Burn Notice, the most successful television series to film in Miami since Miami Vice, will call it quits this season after seven years of sunny spy capers on basic cable.

Still one of the most popular series on cable, Burn Notice placed sullen ex-spy Michael Westen in his hometown of Miami, where he had to contend with international criminal cartels and a clingy mother. The combination helped make Burn Notice one of the most popular shows on television — its audience of 3.8 million viewers in the latest Nielsen ratings easily trumps media-fave Mad Men’s 2.5 million, according to Nielsen.

But the show never got the respect of critics or came close to Vice’s cultural cachet. In 2010, Saturday Night Live spoofed the series’ high ratings and low profile with a fake game show titled “What is Burn Notice?”

Locally, Burn Notice was the first television series of any note since Vice that was filmed in Miami and picked up for a second season. And while Vice helped reshape Miami’s global image from bland retirement village to a sexy and shady metropolis, Burn Notice loomed nearly as large in the local production industry.

“As much as Miami Vice was the signature show for this community, Burn Notice had an equal effect,’’ said Graham Winick, director of Miami Beach’s film office. “It has carried us for the last decade and re-launched us as a television city. After Vice, no television series had succeeded here.”

According to figures on the entertainment database, Burn Notice will have filmed exactly the same number of episodes that Miami Vice did, 111, when the cable show finishes production sometime in July. ( Vice actually filmed more, though, since many of its episodes were two-hour specials.)

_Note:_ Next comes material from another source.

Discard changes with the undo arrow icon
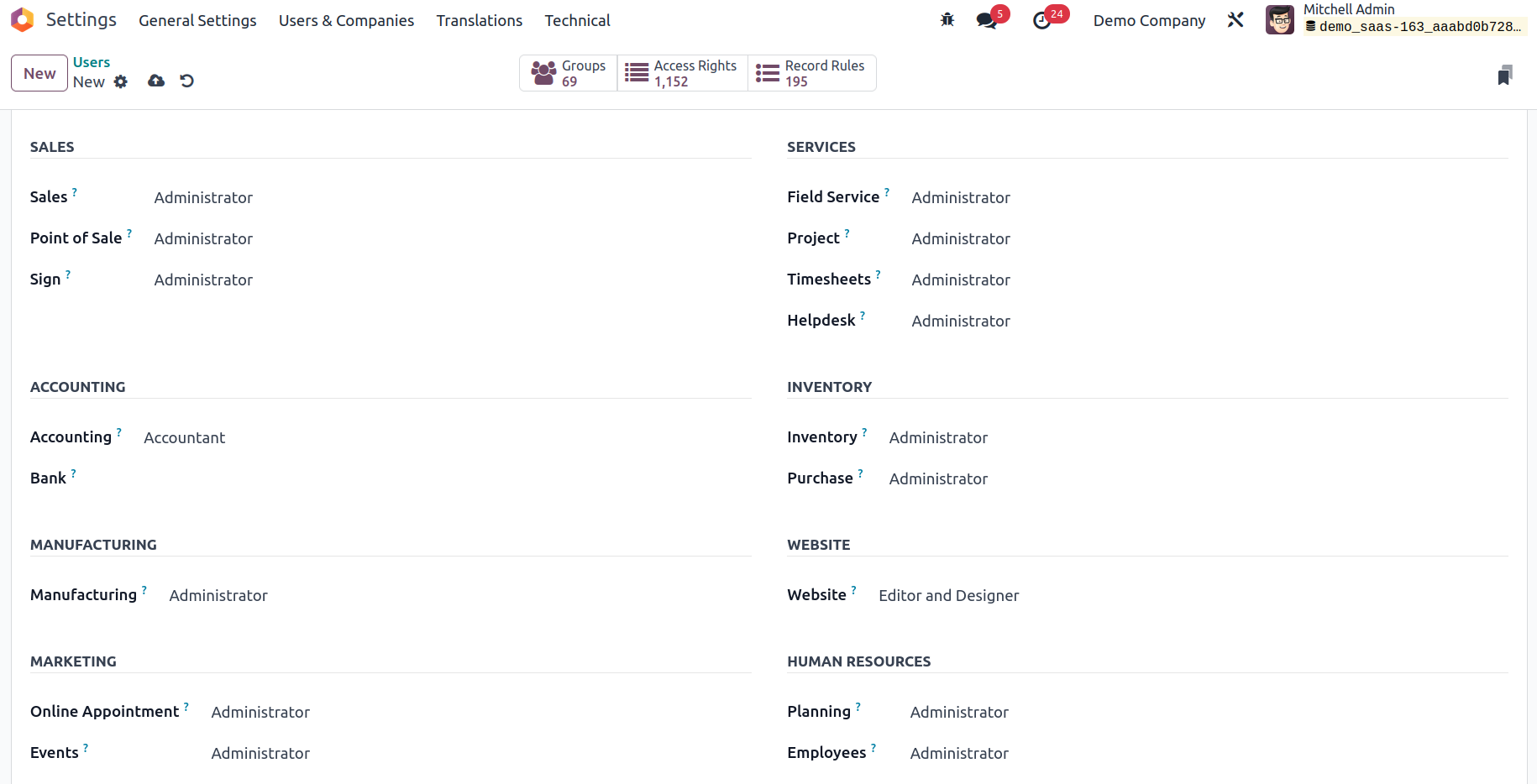The image size is (1537, 784). (187, 81)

Burn Notice will have been in town slightly longer. It filmed its pilot in late 2006 and plans to wrap sometime in 2013, or about seven years. Vice filmed six years, from 1984 to 1989.

Unlike Vice, Burn Notice received millions of dollars in state production incentives, making it the most subsidized production in Florida.

Its exit comes on the heels of the Florida Legislature declining to fund the incentive program, though it has enough dollars to support two more seasons of the shows and movies that have already secured money, Winick said.

Telenovelas help sustain the Miami area’s production industry now, with reality television providing its share of limited work. As far as scripted series, aside from Burn Notice the Miami area has Magic City, now on its second season on the Starz subscription channel but still searching for buzz and a significant audience.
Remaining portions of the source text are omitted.